Malaria’s a parasite. Just thinking about it gives me the heebie-jeebies. Like the monster in the movie Alien, malaria sporozoites invade a human “host” and then use him or her as a medium for reproduction. The victim becomes a meat puppet – an incubator, nursery, and food supply for another creature’s offspring. It’s the stuff of nightmares.
Stage One: Chills, accompanied by headache, fatigue, muscle aches, and the Three Horsemen of intestinal distress: nausea, vomiting, and diarrhea.
Stage Two: Fever, accompanied by a sensation that one’s skin is both dry and burning.

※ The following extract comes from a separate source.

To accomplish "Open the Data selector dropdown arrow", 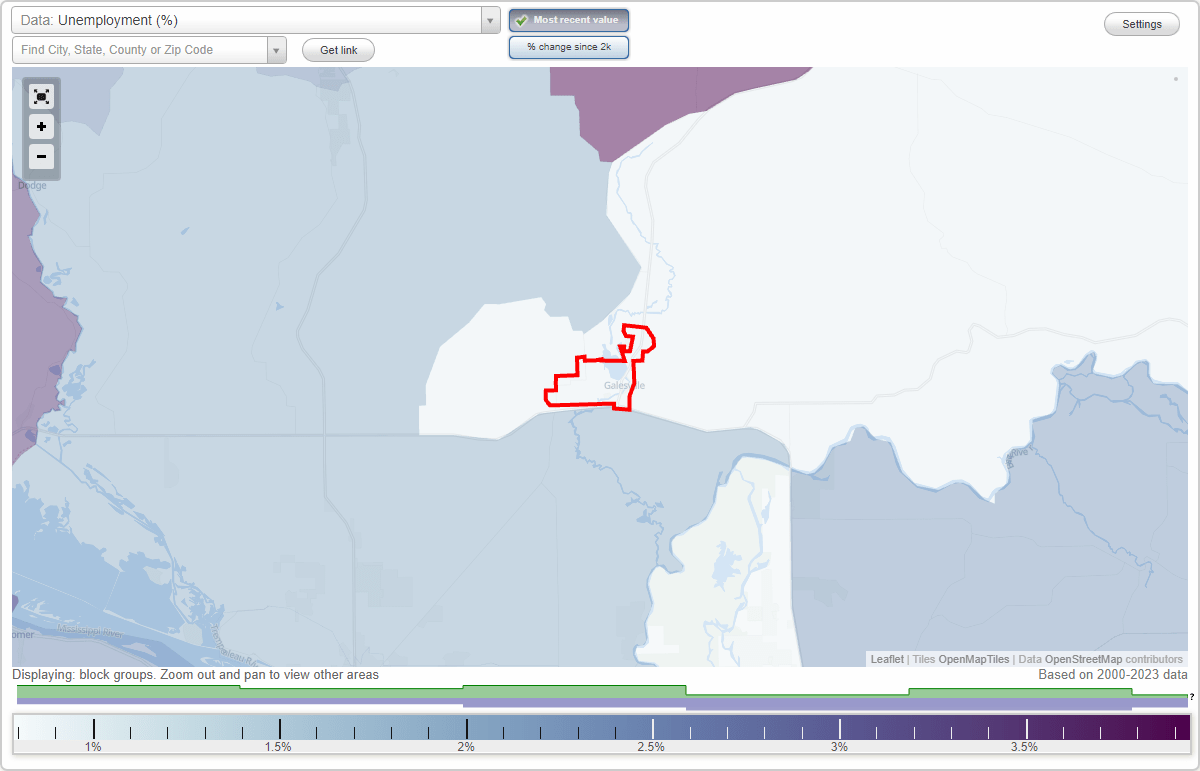I will [489, 19].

Stage Three: Drenching sweat, accompanied by fatigue, malaise, and – not surprisingly – depression. Utterly exhausted by this point, the patient usually collapses into sleep.
After all that, the victim might feel fine again for two or three days, but then it begins all over again. Each attack coincides with a wave of red blood cell destruction as the invaders cycle through repeated phases of reproduction. It’s a wonder that the last stage doesn’t end with a toothy little alien bursting out of the victim’s chest and scuttling across the floor.

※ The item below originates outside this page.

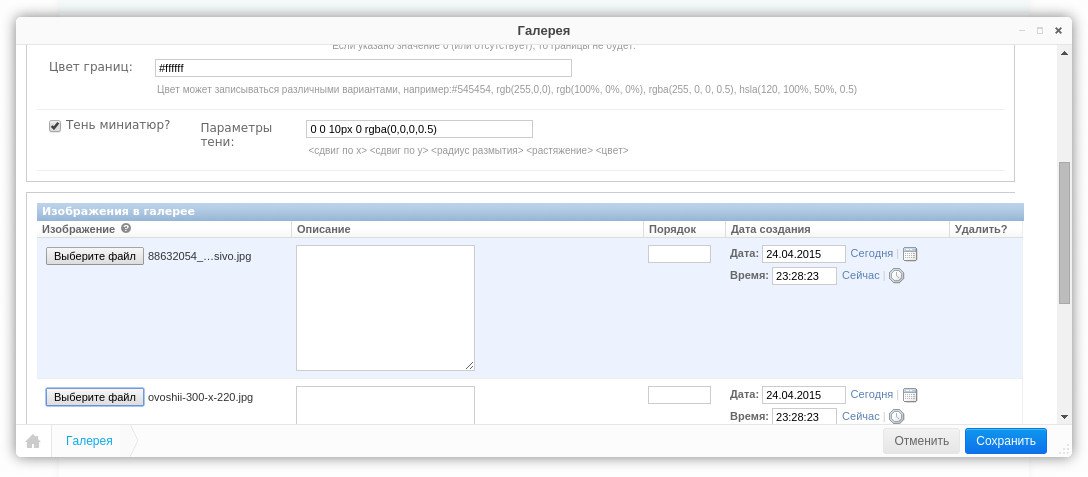Focus the Параметры тени input field
The image size is (1088, 477).
click(419, 129)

Untreated, malaria leads to a coma followed by a suffocating, internal-organ-disintegrating death. Like I said: heebie-jeebies.
The Romans noticed that malaria outbreaks occurred around swamps, and from that they incorrectly deduced that the illness was caused by “bad air” hovering over wetlands. This gave malaria its name. In Latin, mal = bad, and aria = air. Silly Romans. One wonders what they called the air wafting up from the corpses piled in the Coliseum – or from their own public toilets, for that matter.
So why all this attention to malaria, you might ask, in a blog about Mount Kilimanjaro? Well, despite the enormous gains that have been made against malaria elsewhere, it still ravages Africa. You may be stunned to learn, as I was, that sub-Saharan Africa alone accounts for nearly 90% of all malaria cases worldwide. Perhaps someone should build a canal there.